Per l’ex ras della mala acerrana questo delitto, ha spiegato al gip nel corso dell’interrogatorio di garanzia “non appartiene alla logica di come intendo io la camorra”.
ACERRA – “Questo è un omicidio che non appartiene alla logica di camorra”. È quanto Bruno Avventurato, ras della mala acerrana, ha spiegato al gip Anna Imparato nel corso dell’interrogatorio di garanzia per l’omicidio di Antonio Natale.
Il 48enne ha chiarito di non aver partecipato al delitto, sottolineando che suo fratello Giancarlo (oggi collaboratore di giustizia) e Gennaro Pacilio gli avevano proposto il coinvolgimento nell’omicidio ma “io ho ritenuto opportuno non farmi coinvolgere”. “Nei miei ‘principi’, seppur sbagliati – ha riferito al giudice l’indagato, difeso dall’avvocato Domenico Paolella – non si uccide un ragazzo di 20 anni per questioni di droga”. Bruno Avventurato ha svelato anche come è venuto a sapere dell’uccisione di Natale. “Quando la sera del mio compleanno mio fratello è venuto alla festa insieme ad alcuni amici e li sono stato informato del delitto. Io li ho cacciato fuori, ribadendo che non ne avrei voluto saperne nulla”. L’altro indagato, Emanuele D’Agostino, invece, si è avvalso della facoltà di non rispondere. È difeso dall’avvocato Ciro Bianco.

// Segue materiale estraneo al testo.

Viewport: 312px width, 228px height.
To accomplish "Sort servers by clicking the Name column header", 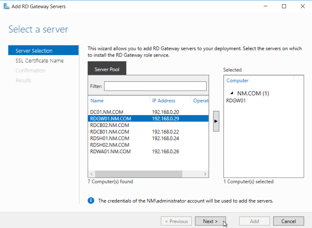I will (x=97, y=101).
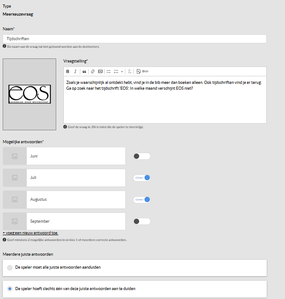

Natale sarebbe stato ucciso per aver sottratto un borsone di armi e droga. Il cadavere rinvenuto il 18 ottobre del 2021 dopo due settimane dall’omicidio in un fondo agricolo tra Caivano ed Acerra. Insieme a Bruno Avventurato e a D’Agostino è stato raggiunto dall’ordinanza cautelare anche Gennaro Pacilio ‘o biondo, divenuto collaboratore di giustizia come Giancarlo Avventurato, fratello di Bruno. Lo scorso aprile venne già arrestato Domenico Bervicato, il caivanese ritenuto il mandante del delitto.